Amnesty International a documenté de nombreux cas de torture et d’autres mauvais traitements qui illustrent la nature organisée et systématique de ces abus, incluant des aveux forcés et le refus de soins médicaux urgents.
« Toutes les personnes amenées au poste de police étaient couverte de sang. Environ sept ou huit personnes étaient dans un état critique – une avait un bras cassé, et son visage était si enflé qu’iel ne pouvait pas ouvrir les yeux… La police nous a remis des protocoles pré-rédigés en nous disant que les choses deviendraient 'compliquées' si nous refusions de signer », a raconté Gela Megrelidze, un photographe arrêté le 1er décembre, à Amnesty International.
Lazare Maglakelidze, arrêté le 2 décembre, a subi une fracture du nez, une commotion cérébrale et de graves blessures à la tête après avoir été prétendument battu par plusieurs policier·e·x·s en détention. Il a déclaré à Amnesty International : « [La police] utilise des fourgons vides et aux vitres obscurcies pour torturer les manifestants. Environ 50 à 100 policiers y participent. On pouvait les entendre crier : 'Maintenant, le divertissement commence' alors que la police nous entraînait dans les fourgons. Toute personne présente se sentait libre de nous frapper ou de nous humilier de toutes les façons possibles. »
Un cas particulièrement poignant est celui de Davit Abuladze, un manifestant malentendant arrêté le 3 décembre. Il n’a pas été appréhendé lors des manifestations de masse, mais plus tard, alors qu’il cherchait de la nourriture, loin des lieux où se déroulaient les manifestations. Il aurait été battu dans la rue et dans une voiture de police avant d’être détenu pendant plusieurs heures sans accès à des soins médicaux ou à une interprétation en langue des signes. Davit a dû être hospitalisé avec des blessures graves, y compris un traumatisme crânien et une commotion cérébrale.
Des groupes armés masqués liés aux autorités
Depuis le 4 décembre, les actes d’intimidation et de violence contre les manifestant·e·x·s ne sont plus seulement le fait des forces de l’ordre, mais également d’individus non identifiés, masqués et armés. Ces personnes, prétendument affiliées aux autorités, ont menacé et attaqué des manifestant·e·x·s ainsi que des journalistes, souvent avec la complicité évidente de la police.
Malgré des centaines de signalements de violences policières, aucun·e·x agent·e·x des forces de l’ordre ni membre des groupes armés masqués n’a été identifié·e·x ou tenu·e·x responsable.

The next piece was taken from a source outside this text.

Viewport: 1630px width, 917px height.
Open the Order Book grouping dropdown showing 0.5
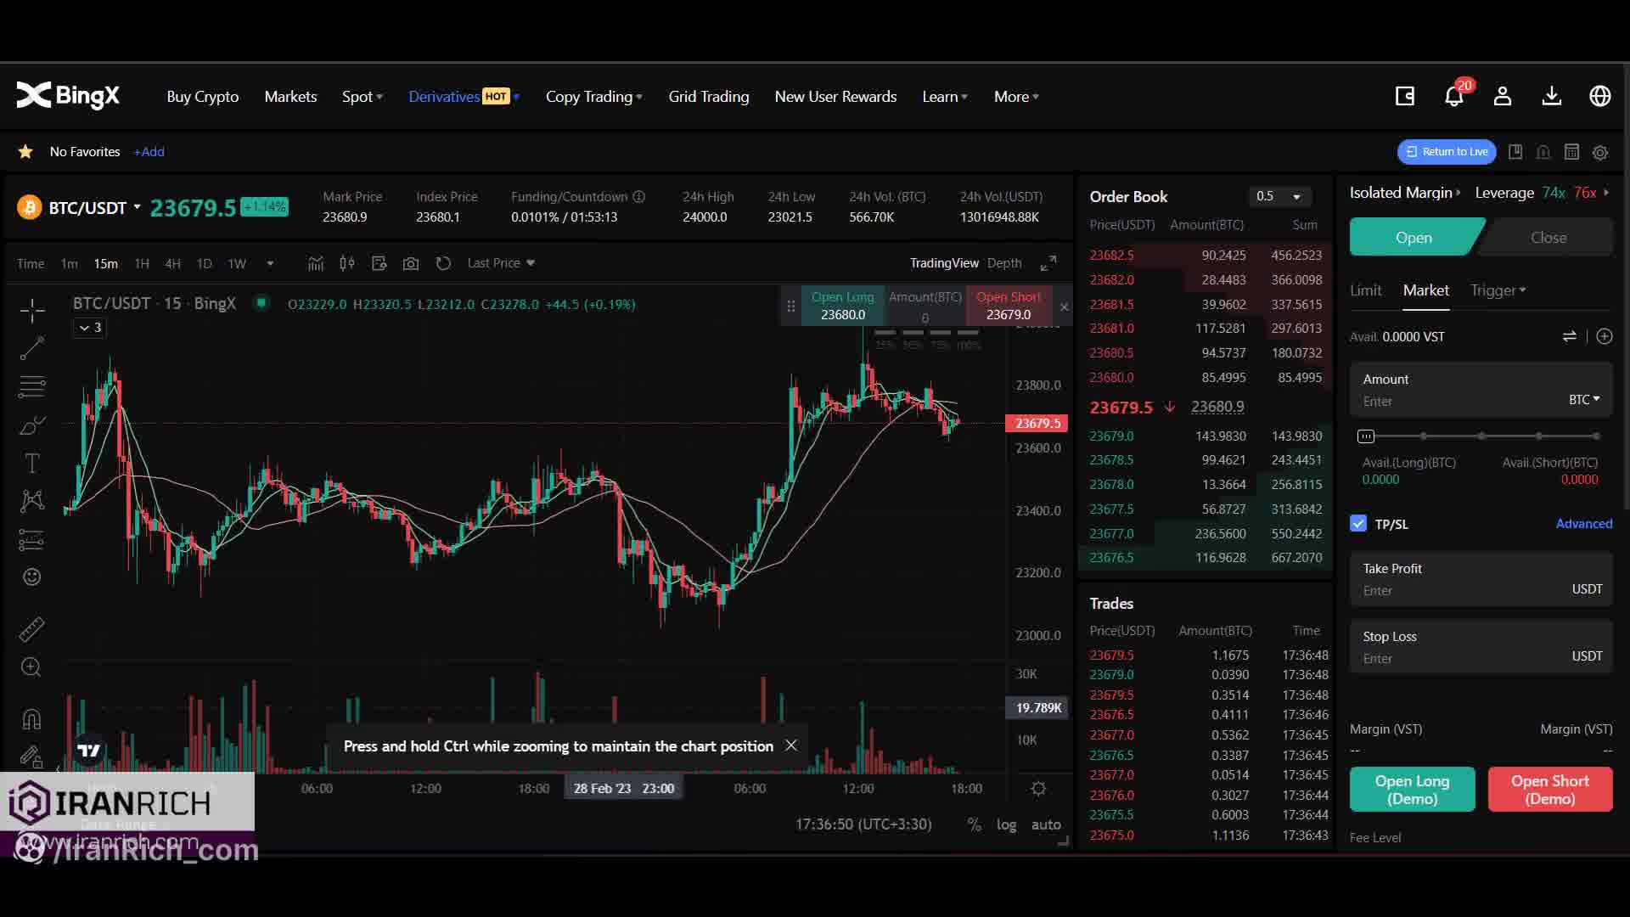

Les tribunaux donnent systématiquement plus de poids aux témoignages des forces de sécurité qu’aux preuves vidéo et aux récits des témoins, sapant le droit à un procès équitable et maintenant une impunité d’État.
Amnesty International appelle les autorités géorgiennes à mettre fin à ces répressions, à rendre justice aux victimes et à garantir le droit de manifester pacifiquement. La communauté internationale doit se montrer solidaire pour s’assurer que le gouvernement respecte ses engagements en matière de droits humains.